*Task prompt*
Write out the entries below again, substituting "interface agent" for every "GUI agent" and leaving everything else as it is.

[Entries excerpted from a collection]

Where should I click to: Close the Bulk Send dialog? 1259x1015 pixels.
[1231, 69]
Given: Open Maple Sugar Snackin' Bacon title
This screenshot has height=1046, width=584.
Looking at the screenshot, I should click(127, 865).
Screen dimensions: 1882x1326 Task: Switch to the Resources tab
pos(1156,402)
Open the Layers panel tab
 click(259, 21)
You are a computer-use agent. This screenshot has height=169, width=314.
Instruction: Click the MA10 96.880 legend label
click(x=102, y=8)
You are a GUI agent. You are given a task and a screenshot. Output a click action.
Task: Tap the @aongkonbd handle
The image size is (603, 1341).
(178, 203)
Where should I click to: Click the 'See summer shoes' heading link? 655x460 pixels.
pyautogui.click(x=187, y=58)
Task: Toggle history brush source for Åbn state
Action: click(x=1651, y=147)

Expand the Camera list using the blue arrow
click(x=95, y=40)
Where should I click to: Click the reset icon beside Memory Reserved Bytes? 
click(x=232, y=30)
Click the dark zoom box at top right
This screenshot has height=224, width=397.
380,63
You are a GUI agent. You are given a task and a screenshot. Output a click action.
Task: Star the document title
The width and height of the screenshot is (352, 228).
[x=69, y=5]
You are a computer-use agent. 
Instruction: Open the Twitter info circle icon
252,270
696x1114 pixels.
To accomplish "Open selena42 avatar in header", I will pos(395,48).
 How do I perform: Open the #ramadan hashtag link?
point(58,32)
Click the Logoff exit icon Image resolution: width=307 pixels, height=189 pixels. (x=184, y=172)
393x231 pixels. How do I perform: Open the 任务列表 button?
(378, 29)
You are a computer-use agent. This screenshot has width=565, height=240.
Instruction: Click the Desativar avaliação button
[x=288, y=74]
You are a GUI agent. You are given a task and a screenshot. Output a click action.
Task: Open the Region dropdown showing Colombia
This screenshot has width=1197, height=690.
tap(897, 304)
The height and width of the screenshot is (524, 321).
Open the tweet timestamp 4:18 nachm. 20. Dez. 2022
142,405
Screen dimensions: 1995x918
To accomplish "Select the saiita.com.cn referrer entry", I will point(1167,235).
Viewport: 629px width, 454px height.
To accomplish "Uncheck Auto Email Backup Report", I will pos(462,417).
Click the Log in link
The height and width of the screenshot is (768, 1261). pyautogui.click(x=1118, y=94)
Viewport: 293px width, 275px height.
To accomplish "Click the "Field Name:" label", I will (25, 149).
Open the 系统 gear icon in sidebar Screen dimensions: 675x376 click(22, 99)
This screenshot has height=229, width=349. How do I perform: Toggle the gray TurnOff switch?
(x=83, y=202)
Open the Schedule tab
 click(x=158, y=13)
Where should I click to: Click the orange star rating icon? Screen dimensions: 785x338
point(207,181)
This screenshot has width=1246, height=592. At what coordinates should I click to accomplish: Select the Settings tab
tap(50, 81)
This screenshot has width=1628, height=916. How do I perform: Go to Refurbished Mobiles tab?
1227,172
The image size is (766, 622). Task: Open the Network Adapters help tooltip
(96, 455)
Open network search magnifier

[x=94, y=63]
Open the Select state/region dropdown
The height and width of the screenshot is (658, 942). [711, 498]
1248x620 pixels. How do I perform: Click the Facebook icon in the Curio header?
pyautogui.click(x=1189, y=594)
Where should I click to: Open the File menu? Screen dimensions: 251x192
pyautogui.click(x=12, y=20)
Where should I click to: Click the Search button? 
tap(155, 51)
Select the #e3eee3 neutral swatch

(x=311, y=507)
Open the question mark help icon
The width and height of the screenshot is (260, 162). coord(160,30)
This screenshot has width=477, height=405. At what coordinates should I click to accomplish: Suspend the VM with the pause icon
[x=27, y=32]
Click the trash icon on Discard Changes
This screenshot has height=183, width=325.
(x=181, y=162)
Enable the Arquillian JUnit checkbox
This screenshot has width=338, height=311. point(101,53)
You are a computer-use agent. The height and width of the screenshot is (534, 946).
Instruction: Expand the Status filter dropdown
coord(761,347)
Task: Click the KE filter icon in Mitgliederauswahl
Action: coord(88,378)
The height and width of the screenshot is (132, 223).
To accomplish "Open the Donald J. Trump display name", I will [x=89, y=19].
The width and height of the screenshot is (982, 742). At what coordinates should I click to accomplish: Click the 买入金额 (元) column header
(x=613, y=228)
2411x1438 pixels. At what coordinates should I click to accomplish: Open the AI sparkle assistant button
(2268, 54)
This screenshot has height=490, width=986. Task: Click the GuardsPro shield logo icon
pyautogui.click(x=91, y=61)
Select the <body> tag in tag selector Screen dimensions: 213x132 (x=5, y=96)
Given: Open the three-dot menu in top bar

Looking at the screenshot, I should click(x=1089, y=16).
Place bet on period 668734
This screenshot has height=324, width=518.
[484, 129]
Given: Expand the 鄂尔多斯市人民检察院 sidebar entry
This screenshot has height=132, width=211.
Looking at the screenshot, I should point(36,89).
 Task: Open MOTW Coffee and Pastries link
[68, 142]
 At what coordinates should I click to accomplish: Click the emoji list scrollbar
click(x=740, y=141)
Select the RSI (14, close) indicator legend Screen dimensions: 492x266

*Written response*
Where should I click to: Close the Bulk Send dialog? 1259x1015 pixels.
[1231, 69]
Given: Open Maple Sugar Snackin' Bacon title
This screenshot has height=1046, width=584.
Looking at the screenshot, I should click(127, 865).
Screen dimensions: 1882x1326 Task: Switch to the Resources tab
pos(1156,402)
Open the Layers panel tab
 click(259, 21)
You are a computer-use agent. This screenshot has height=169, width=314.
Instruction: Click the MA10 96.880 legend label
click(x=102, y=8)
You are a interface agent. You are given a task and a screenshot. Output a click action.
Task: Tap the @aongkonbd handle
The image size is (603, 1341).
(178, 203)
Where should I click to: Click the 'See summer shoes' heading link? 655x460 pixels.
pyautogui.click(x=187, y=58)
Task: Toggle history brush source for Åbn state
Action: click(x=1651, y=147)

Expand the Camera list using the blue arrow
click(x=95, y=40)
Where should I click to: Click the reset icon beside Memory Reserved Bytes? 
click(x=232, y=30)
Click the dark zoom box at top right
This screenshot has height=224, width=397.
380,63
You are a interface agent. You are given a task and a screenshot. Output a click action.
Task: Star the document title
The width and height of the screenshot is (352, 228).
[x=69, y=5]
You are a computer-use agent. 
Instruction: Open the Twitter info circle icon
252,270
696x1114 pixels.
To accomplish "Open selena42 avatar in header", I will pos(395,48).
 How do I perform: Open the #ramadan hashtag link?
point(58,32)
Click the Logoff exit icon Image resolution: width=307 pixels, height=189 pixels. (x=184, y=172)
393x231 pixels. How do I perform: Open the 任务列表 button?
(378, 29)
You are a computer-use agent. This screenshot has width=565, height=240.
Instruction: Click the Desativar avaliação button
[x=288, y=74]
You are a interface agent. You are given a task and a screenshot. Output a click action.
Task: Open the Region dropdown showing Colombia
This screenshot has width=1197, height=690.
tap(897, 304)
The height and width of the screenshot is (524, 321).
Open the tweet timestamp 4:18 nachm. 20. Dez. 2022
142,405
Screen dimensions: 1995x918
To accomplish "Select the saiita.com.cn referrer entry", I will point(1167,235).
Viewport: 629px width, 454px height.
To accomplish "Uncheck Auto Email Backup Report", I will pos(462,417).
Click the Log in link
The height and width of the screenshot is (768, 1261). pyautogui.click(x=1118, y=94)
Viewport: 293px width, 275px height.
To accomplish "Click the "Field Name:" label", I will (25, 149).
Open the 系统 gear icon in sidebar Screen dimensions: 675x376 click(22, 99)
This screenshot has height=229, width=349. How do I perform: Toggle the gray TurnOff switch?
(x=83, y=202)
Open the Schedule tab
 click(x=158, y=13)
Where should I click to: Click the orange star rating icon? Screen dimensions: 785x338
point(207,181)
This screenshot has width=1246, height=592. At what coordinates should I click to accomplish: Select the Settings tab
tap(50, 81)
This screenshot has width=1628, height=916. How do I perform: Go to Refurbished Mobiles tab?
1227,172
The image size is (766, 622). Task: Open the Network Adapters help tooltip
(96, 455)
Open network search magnifier

[x=94, y=63]
Open the Select state/region dropdown
The height and width of the screenshot is (658, 942). [711, 498]
1248x620 pixels. How do I perform: Click the Facebook icon in the Curio header?
pyautogui.click(x=1189, y=594)
Where should I click to: Open the File menu? Screen dimensions: 251x192
pyautogui.click(x=12, y=20)
Where should I click to: Click the Search button? 
tap(155, 51)
Select the #e3eee3 neutral swatch

(x=311, y=507)
Open the question mark help icon
The width and height of the screenshot is (260, 162). coord(160,30)
This screenshot has width=477, height=405. At what coordinates should I click to accomplish: Suspend the VM with the pause icon
[x=27, y=32]
Click the trash icon on Discard Changes
This screenshot has height=183, width=325.
(x=181, y=162)
Enable the Arquillian JUnit checkbox
This screenshot has width=338, height=311. point(101,53)
You are a computer-use agent. The height and width of the screenshot is (534, 946).
Instruction: Expand the Status filter dropdown
coord(761,347)
Task: Click the KE filter icon in Mitgliederauswahl
Action: coord(88,378)
The height and width of the screenshot is (132, 223).
To accomplish "Open the Donald J. Trump display name", I will [x=89, y=19].
The width and height of the screenshot is (982, 742). At what coordinates should I click to accomplish: Click the 买入金额 (元) column header
(x=613, y=228)
2411x1438 pixels. At what coordinates should I click to accomplish: Open the AI sparkle assistant button
(2268, 54)
This screenshot has height=490, width=986. Task: Click the GuardsPro shield logo icon
pyautogui.click(x=91, y=61)
Select the <body> tag in tag selector Screen dimensions: 213x132 (x=5, y=96)
Given: Open the three-dot menu in top bar

Looking at the screenshot, I should click(x=1089, y=16).
Place bet on period 668734
This screenshot has height=324, width=518.
[484, 129]
Given: Expand the 鄂尔多斯市人民检察院 sidebar entry
This screenshot has height=132, width=211.
Looking at the screenshot, I should point(36,89).
 Task: Open MOTW Coffee and Pastries link
[68, 142]
 At what coordinates should I click to accomplish: Click the emoji list scrollbar
click(x=740, y=141)
Select the RSI (14, close) indicator legend Screen dimensions: 492x266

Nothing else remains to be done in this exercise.